Director Guruprasad interview: On ‘Ranganayaka’ and forming a hit combination with Jaggesh

Ahead of his fifth film, Kannada filmmaker Guruprasad opens up on his rapport with Jaggesh, his penchant for comedy and his much-talked about strained relationships with producers

Updated - March 05, 2024 04:29 pm IST

Published - March 05, 2024 04:28 pm IST

Director Guruprasad.

Director Guruprasad. | Photo Credit: N Ravichandran/The Hindu

Kannada director Guruprasad turned heads with his debut Mata (2006)a sharp satire that questioned the sanctity of mutts — revered as sacred institutions across the country — and slammed the dwindling credibility of pontiffs. He then followed it up with Eddelu Manjunatha (2009)a terrific black comedy on the life of a lazy and unemployed man.

Both Mata and Eddelu Manjunatha had Jaggesh in the lead role. For his third film, Guruprasad took a break from Jaggesh and cast Rangayana Raghu as one of the protagonists in Director’s Special, a dark film on human greed. The film opened to mixed responses and denied Guruprasad a hat-trick of hits.

“I will clinch a hat-trick with Ranganayaka,” says the filmmaker on his third collaboration with Jaggesh. The film will hit the screens on March 8, clashing with Yogaraj Bhat’s Karataka Damanaka, starring Shivarajkumar and Prabhudeva.

“After my first two films, there was a lot of talk about my potential hat-trick. I could have made a run-of-the-mill commercial film and minted money. People had huge expectations from Jaggesh and I, and it would have been tough to impress them again so soon. So I made a film that made them think. That’s what Malayalam films do; they entertain yet make you think,” explains Guruprasad.

Jaggesh in ‘Ranganayaka’.

Jaggesh in ‘Ranganayaka’. | Photo Credit: Vikhyath Studios/YouTube

Ranganayaka is touted to be a satire on the Kannada film industry. “It is going to be a laugh riot,” says the director. “People will surely demand yet another film with Jaggesh,” he says, without forgetting to heap praise on his long-time friend and collaborator. “Jaggesh is a gifted actor. In Eddelu Manjunatha, he took three days to get into the character. After that, we finished the movie in just 17 days. The industry still hasn’t explored the range of Jaggesh; when you box him in a stereotypical comical character, it shows your limitations.”

While they keep you hooked, Guruprasad’s films suffer from abrupt endings. But the director defends his style of finishing a movie. “Even after I entertain you for two hours, if you still feel the film should have lasted longer... then the film has impressed you. My policy is that a film has to be worth your ticket price, and shouldn’t overstay its welcome. In fact, Fazil, the popular Malayalam director (Manichitrathazhu fame), writes his climax first in the script... I follow the same pattern,” he says.

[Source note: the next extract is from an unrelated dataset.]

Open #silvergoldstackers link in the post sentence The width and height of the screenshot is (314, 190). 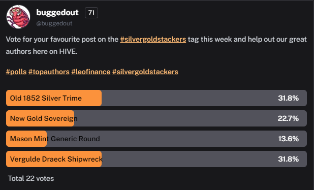[x=153, y=39]
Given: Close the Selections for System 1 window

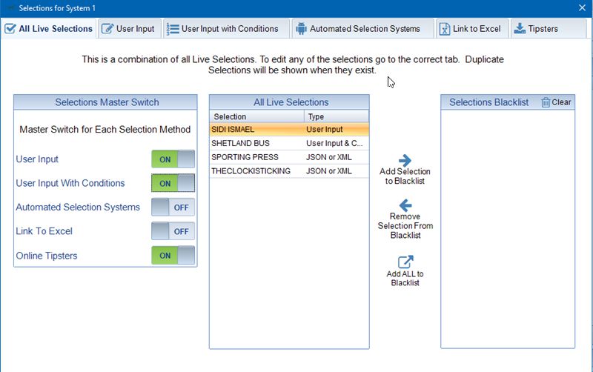Looking at the screenshot, I should pyautogui.click(x=581, y=7).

ALSO READ: Directors’s Special: A dialogue with greed

Guruprasad’s excellent hold on Kannada leads to inventive world play, and his dark humour makes his movies stand out. “Language is the biggest gift we have got from this world. Humour is born through language. In my formative years, I would test my humour with my family. My parents, siblings, and relatives would always laugh at my jokes. I always felt confident that I can make people laugh,” he says.

The director often gets criticised for delaying his projects. There have been several reports of his strained relationship with his producers. “I see a producer-director relationship as a marriage. A film is their child. If they get along well, people will speak highly of their product. I have had my share of bitter experiences with producers. But today, I am in a position to fund my movies.”

What about claims that he is an egotistic creator? “Ego is often misunderstood. If I love my art form, I will ensure I strive hard to do full justice to it. For instance, during the shoot of Eddelu Manjunatha, I kept repeating a scene. Jaggesh felt I was becoming egotistic and told me he would not give me more than three takes per scene. I told him I wasn’t being unnecessarily persistent, and that I was thinking from the audience’s perspective. When I don’t laugh at a scene while shooting, people won’t laugh in the theatres, right? You can’t take the art form for granted,” he concludes.